Similar to the reflection written for the “blurring” experiment in the previous blog post, after taking the time to experiment with this particular “double exposure” technique again (in order to see if it had become a more appropriate photographic style to incorporate into my FMP through the projects development), I personally feel that I want to create the more documentary style landscape images rather than the artistic creative images. This is because, although, as suggested above, this technique could be used to represent the psychological concept where an individuals imagination may merge two completely different memories together in order to create an alternative version to the reality of the event, I personally feel that this is only a background concept that I am very briefly exploring (through the inclusion of an oral interview that I have with my Dad regarding the memories that we recall in association to Grandpa and the specific places I am looking at in the Lake District), and therefore think that this isn’t a big enough concept to reference in terms of the aesthetics of my images.

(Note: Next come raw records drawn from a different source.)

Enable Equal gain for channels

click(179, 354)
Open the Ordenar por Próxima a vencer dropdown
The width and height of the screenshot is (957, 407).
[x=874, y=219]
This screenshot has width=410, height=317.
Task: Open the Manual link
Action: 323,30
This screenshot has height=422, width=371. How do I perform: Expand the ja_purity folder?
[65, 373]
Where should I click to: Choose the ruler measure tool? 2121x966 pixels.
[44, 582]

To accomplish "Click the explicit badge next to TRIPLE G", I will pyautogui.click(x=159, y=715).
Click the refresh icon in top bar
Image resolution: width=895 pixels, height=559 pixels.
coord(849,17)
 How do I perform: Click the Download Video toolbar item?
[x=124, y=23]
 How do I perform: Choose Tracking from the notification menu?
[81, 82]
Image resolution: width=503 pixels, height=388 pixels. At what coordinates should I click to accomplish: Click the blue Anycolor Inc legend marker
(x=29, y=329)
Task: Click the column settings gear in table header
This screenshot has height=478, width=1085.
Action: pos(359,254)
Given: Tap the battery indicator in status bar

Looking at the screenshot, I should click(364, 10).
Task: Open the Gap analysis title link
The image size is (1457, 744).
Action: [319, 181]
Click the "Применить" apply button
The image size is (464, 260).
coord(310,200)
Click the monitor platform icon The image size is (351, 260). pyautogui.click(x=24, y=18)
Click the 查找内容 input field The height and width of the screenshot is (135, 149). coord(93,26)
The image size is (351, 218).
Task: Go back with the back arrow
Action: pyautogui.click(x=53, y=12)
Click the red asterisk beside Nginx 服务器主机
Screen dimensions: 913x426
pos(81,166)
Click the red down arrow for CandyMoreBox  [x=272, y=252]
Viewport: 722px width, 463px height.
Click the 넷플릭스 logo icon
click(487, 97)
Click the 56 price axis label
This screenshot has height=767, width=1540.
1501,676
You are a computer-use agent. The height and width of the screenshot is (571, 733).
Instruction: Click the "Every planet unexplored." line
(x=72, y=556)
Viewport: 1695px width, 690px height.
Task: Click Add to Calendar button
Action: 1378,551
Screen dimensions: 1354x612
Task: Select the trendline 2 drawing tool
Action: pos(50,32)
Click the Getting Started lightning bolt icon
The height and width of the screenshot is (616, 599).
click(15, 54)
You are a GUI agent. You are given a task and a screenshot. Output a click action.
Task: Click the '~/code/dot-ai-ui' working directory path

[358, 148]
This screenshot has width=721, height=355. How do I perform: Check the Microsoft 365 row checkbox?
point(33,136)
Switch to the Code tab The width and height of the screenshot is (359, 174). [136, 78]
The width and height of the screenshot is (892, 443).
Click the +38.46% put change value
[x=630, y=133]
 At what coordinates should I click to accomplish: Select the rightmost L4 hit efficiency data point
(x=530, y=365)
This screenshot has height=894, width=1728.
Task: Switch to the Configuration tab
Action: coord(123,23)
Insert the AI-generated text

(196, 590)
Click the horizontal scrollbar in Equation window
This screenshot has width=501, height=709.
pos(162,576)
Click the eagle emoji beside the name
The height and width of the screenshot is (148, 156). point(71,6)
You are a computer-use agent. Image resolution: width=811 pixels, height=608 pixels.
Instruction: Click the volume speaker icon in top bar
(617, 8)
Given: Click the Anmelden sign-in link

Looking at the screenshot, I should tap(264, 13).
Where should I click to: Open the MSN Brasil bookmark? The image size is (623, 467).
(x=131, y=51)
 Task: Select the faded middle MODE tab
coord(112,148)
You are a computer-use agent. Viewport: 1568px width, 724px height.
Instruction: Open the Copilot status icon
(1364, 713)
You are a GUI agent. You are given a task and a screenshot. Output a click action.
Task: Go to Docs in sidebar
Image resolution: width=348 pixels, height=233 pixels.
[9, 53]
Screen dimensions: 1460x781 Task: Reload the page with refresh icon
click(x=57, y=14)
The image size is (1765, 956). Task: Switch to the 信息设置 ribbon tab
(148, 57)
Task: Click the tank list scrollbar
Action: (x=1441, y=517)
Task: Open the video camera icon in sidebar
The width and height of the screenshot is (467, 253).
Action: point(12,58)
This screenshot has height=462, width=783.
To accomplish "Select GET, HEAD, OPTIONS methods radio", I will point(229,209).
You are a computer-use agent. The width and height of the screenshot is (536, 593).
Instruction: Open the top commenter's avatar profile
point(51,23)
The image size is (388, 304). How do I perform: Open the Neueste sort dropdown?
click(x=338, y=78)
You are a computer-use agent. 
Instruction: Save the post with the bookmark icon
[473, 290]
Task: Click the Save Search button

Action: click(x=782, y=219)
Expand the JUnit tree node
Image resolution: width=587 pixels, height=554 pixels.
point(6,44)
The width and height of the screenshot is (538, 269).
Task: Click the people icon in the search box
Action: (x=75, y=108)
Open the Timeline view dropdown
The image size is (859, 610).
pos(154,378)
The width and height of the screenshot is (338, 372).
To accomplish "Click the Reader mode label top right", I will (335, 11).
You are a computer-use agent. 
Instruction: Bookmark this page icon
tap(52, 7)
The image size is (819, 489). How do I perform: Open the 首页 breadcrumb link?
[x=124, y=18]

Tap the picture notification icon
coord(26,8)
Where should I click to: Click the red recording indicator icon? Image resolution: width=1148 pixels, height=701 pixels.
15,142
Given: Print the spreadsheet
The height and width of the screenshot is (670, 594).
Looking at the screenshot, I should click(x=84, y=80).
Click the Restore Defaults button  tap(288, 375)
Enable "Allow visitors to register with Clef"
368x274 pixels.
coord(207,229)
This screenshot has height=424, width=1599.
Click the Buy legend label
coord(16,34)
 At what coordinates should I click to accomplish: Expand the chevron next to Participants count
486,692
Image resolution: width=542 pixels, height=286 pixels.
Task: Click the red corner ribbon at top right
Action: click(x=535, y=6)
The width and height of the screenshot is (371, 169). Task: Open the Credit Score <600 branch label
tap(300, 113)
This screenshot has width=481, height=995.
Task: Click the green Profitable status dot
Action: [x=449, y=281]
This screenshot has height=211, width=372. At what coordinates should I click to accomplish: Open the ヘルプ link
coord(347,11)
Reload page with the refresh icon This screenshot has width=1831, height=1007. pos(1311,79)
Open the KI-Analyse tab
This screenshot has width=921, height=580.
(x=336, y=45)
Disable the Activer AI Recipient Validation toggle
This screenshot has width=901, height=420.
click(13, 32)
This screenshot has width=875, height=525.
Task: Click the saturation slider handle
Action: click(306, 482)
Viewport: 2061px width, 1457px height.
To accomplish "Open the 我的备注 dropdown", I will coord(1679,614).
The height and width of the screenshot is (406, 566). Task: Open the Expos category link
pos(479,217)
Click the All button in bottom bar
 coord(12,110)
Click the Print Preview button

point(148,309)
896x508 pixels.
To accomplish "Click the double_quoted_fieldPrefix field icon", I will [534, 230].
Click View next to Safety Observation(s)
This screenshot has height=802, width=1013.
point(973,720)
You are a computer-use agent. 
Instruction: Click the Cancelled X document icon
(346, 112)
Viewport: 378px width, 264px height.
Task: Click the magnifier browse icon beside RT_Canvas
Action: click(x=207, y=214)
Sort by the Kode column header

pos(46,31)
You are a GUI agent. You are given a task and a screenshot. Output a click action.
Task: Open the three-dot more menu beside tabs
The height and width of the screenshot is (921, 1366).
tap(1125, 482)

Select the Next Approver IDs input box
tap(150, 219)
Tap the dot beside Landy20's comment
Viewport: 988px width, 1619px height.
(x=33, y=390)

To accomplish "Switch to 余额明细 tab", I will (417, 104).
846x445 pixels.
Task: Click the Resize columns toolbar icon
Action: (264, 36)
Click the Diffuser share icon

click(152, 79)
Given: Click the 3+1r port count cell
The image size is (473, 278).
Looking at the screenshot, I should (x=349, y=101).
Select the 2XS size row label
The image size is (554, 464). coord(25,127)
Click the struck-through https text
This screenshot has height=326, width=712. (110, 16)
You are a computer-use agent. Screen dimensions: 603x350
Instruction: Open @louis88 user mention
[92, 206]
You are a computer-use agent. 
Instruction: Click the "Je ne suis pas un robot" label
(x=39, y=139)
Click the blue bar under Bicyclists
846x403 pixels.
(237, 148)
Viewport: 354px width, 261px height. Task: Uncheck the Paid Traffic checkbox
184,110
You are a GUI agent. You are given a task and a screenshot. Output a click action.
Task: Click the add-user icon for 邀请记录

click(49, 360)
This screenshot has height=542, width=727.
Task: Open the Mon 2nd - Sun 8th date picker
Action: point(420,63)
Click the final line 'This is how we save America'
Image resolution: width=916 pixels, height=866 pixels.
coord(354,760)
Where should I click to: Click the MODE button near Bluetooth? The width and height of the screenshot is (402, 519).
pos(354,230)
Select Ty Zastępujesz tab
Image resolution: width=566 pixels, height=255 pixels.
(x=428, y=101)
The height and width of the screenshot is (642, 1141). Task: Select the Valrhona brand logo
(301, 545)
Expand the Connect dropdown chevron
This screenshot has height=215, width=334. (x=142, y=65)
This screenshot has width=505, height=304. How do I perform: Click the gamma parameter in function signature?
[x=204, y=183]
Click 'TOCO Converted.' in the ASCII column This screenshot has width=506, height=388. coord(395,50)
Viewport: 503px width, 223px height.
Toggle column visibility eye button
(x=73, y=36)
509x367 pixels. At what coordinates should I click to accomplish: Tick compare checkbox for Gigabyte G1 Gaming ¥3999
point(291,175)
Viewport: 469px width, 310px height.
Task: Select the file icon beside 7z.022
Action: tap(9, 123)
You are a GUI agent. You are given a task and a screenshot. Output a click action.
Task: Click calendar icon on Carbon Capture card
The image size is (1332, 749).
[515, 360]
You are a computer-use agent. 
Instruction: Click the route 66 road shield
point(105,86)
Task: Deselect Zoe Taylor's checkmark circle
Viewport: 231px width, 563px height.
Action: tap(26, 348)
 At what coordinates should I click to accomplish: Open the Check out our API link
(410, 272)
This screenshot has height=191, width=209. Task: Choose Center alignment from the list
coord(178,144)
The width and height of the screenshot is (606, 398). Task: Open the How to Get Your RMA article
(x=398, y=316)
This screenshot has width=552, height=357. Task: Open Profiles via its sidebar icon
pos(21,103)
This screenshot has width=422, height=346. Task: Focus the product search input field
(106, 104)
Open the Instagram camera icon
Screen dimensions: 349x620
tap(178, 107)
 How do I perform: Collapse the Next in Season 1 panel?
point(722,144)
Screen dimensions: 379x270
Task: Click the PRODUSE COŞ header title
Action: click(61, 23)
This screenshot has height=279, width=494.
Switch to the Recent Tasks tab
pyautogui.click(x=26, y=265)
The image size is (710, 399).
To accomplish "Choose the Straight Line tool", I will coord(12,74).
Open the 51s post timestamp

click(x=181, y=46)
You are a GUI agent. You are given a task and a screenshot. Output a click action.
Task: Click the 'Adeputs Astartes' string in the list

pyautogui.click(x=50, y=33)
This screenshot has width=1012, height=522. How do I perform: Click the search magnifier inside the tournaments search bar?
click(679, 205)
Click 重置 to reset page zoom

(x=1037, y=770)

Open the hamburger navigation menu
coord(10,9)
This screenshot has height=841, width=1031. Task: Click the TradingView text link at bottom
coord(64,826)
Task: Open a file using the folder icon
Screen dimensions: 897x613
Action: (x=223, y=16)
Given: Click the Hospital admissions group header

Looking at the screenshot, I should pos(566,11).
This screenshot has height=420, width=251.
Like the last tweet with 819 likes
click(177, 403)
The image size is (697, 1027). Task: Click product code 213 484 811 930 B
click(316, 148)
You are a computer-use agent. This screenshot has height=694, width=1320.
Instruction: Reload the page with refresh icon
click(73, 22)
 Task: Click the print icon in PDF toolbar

Also, as previously suggested in the “blurring” experiment reflection, I also still feel that I completely agree with what David Moore suggested in the group tutorial (please see the blog post entitled: “352MC Professional Photographic Practice – Lecture 3 (Practitioner Talk and a Group Tutorial with David Moore, and a Self-Learning Workshop)”): that although I am looking into the past and memories through the use of landscapes (which could be represented by the more creative techniques), I am actually using a present landscape as a gateway to the past and so should use a photographic aesthetic that represents the documentation of the now.